Guestblogger Peter Morin earlier this month took note of a bracing decision by Judge David Sills, presiding justice for a California court of appeal, overturning a $540,000 settlement in a Proposition 65 toxic-warning case filed by what he called “bounty hunters”. The National Law Journal has followed on with more details of the case, Consumer Defense Group v. Rental Housing Industry Members, in which a law firm, acting on behalf of a supposed consumer group and complainant, “sued 170 apartment building owners around California and the Rental Housing Industry trade association for failure to warn of the danger of cigarette smoking by tenants anywhere in the building and parking lots where auto exhaust might expose tenants to carcinogens. … the ultimate global settlement included a promise to post a generic warning on buildings and a laundry list of potential sources of cancer provided on a Web site, including furniture, paint, construction materials, cleaning supplies, swimming pool chemicals, pest control and landscaping.” It gets better:

“Trade group wanted to buy its peace and was willing to pay off the law firm to obtain it, in return for which the owners would also get a favorable deal with regard to any future litigation concerning Proposition 65 violations,” Sills wrote. But he saved his wrath for Graham & Martin. “Consumer Defense Group and McKenzie are simply straw plaintiffs set up to enable the law firm of Graham & Martin to obtain legal fees in Proposition 65 litigation. We will therefore refer to the ‘plaintiffs’ by the title most substantively accurate: Graham & Martin,” said Sills.

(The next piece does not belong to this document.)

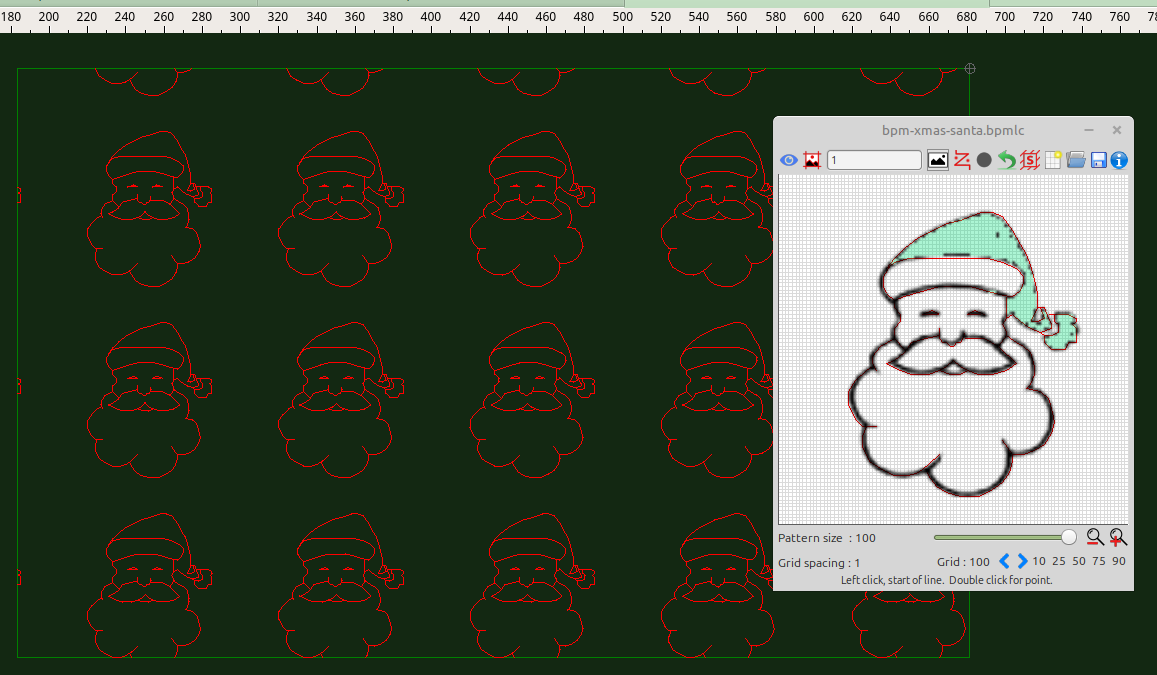Open the blue info icon
The width and height of the screenshot is (1157, 675).
point(1119,160)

For our earlier coverage of Prop 65 bounty-hunting, see May 26, 2005 and links from there (Pamela A. MacLean, “Calif. Judge Blasts Firm in Toxic-Warnings Case”, National Law Journal, Apr. 13).

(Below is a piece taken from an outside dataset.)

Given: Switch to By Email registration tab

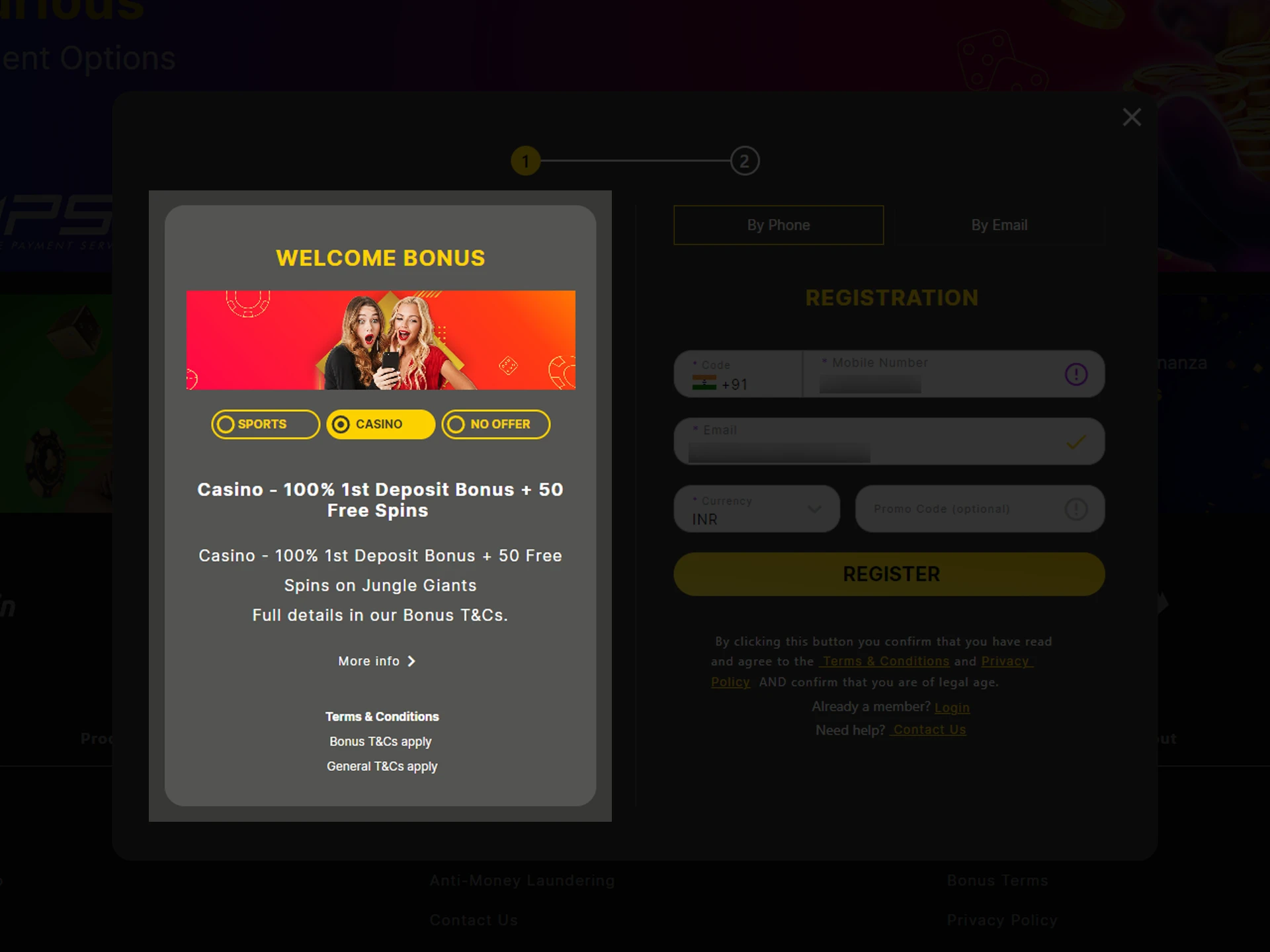Looking at the screenshot, I should 998,224.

Prop 65 and Bounty Hunters

George Wallace at Declarations and Exclusions points us to a judge who is not afraid to call them as he sees them — “them” in this case being the lawyers who mine California’s over-reaching environmental law purely for profit. In rejecting plaintiffs’ lawyer’s application for $540,000 in legal fees for their effort, here is the judge’s conclusion:

“Given the ease with which it was brought, and the absolute lack of any real public benefit from telling people that things like dried paint may be slowly emitting lead molecules or that parking lots are places where there might be auto exhaust, instead of $540,000, this legal work merited an award closer to a dollar ninety-eight.”

Much much more for your reading pleasure there.